Isso foi em 1962. Barty Mekri voltou à Dürrenäsch muitas vezes depois. Sempre para passar três semanas. "Às vezes vinha no inverno, às vezes na Páscoa e muitas vezes para o 1º de agosto", conta. O Dia Nacional da Suíça era sempre o ponto alto do ano para o Lar e seus hóspedes. Todos os anos havia excursões e comemorações, nas quais todos podiam participar.

A família de Barty Mekri encontrando o "Papai Noel" em Dürrenäsch. zvg

Em média, o Lar registrava quase sete mil pernoites por ano. No entanto, como as viagens se tornaram cada vez mais baratas nos anos 1970 e os hóspedes se tornaram cada vez mais velhos, ficou difícil manter o funcionamento do espaço. Ele nunca cobriu seus próprios custos e não recebia subsídios do governo. Os custos eram financiados pela família Bertschy-Ringier.

Houve vários projetos para manter a colônia de férias, mas eles vingaram. O fato de Dürrenäsch estar longe das principais rotas de tráfego - e dificuldades de conexão com o transporte público - podem ter sido algumas das razões. Eram principalmente clientes regulares de longa data que ainda passavam suas férias no Lar. Entre eles estava a família de Barty Mekri, suíços parisienses.

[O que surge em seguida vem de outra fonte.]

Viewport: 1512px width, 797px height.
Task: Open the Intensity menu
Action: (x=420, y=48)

"Teria adorado vir aqui com meus filhos"

"As perspectivas a curto e médio prazo para o futuro são tristes" foi o título de uma análise da situação do ano de 1978. Houve outras sugestões para manter a colônia. Não muito mais que isso. O fundador morreu durante as negociações em março de 1979. Assim a família decidiu fechar o espaço no outono do mesmo ano.

"Viemos à Dürrenäsch novamente em 1979 para nos despedirmos", diz Mekri, antigo hóspede. Se o Lar ainda existisse hoje, teria gostado de mostrá-lo a seus filhos. "Sempre gostei demais de vir à Dürrenäsch", declara Mekri com nostalgia.

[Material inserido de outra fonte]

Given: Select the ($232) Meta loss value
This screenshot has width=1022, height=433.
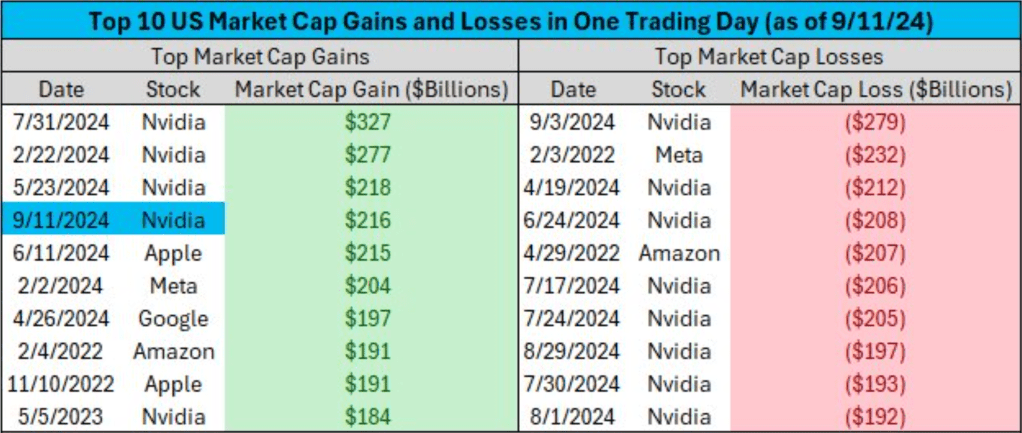Looking at the screenshot, I should click(x=875, y=155).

Hoje apenas algumas placas informativas lembram que o casarão recebia suíços do estrangeiro vindos de todas as partes do mundo. swissinfo.ch

Embora a paisagem da vila de Dürrenäsch tenha mudado nas últimas décadas, uma série de edifícios ainda pertencentes à família Bertschy testemunham os tempos da antiga colônia de férias. Por exemplo, grandes placas ainda estão penduradas, onde se pode ler a inscrição "Lar para suíços do exterior".

Depois que os três antigos hóspedes, Wyss, Escher e Semini, fizeram uma viagem ao local do seu passado, retornam então às suas casas. Hugo Wyss desconfia que, 63 anos após o primeiro encontro, talvez não haja mais outra oportunidade. "Acho que foi nosso último encontro", diz ele.

Adaptação: Flávia C. Nepomuceno dos Santos

Museu informal

A família Bertschy, proprietária da colônia de férias dos suíços do estrangeiro, não quis fazer comentários, mas organizou o contato com Isidor Keller, que também recebeu os três antigos suíços do estrangeiro - Wyss, Escher e Semini - em Dürrenäsch.

Junto com uma série de voluntários, Keller dirige o museu do povoado em Dürrenäsch, que dedica parte de seu espaço de exposição sobre a colônia de férias. Ele cresceu nas proximidades e ainda vive por lá. A mãe de Isidor Keller trabalhou na colônia por muitos anos e, portanto, tem histórias a contar. Keller também recebe grupos interessados no "seu" museu do povoado.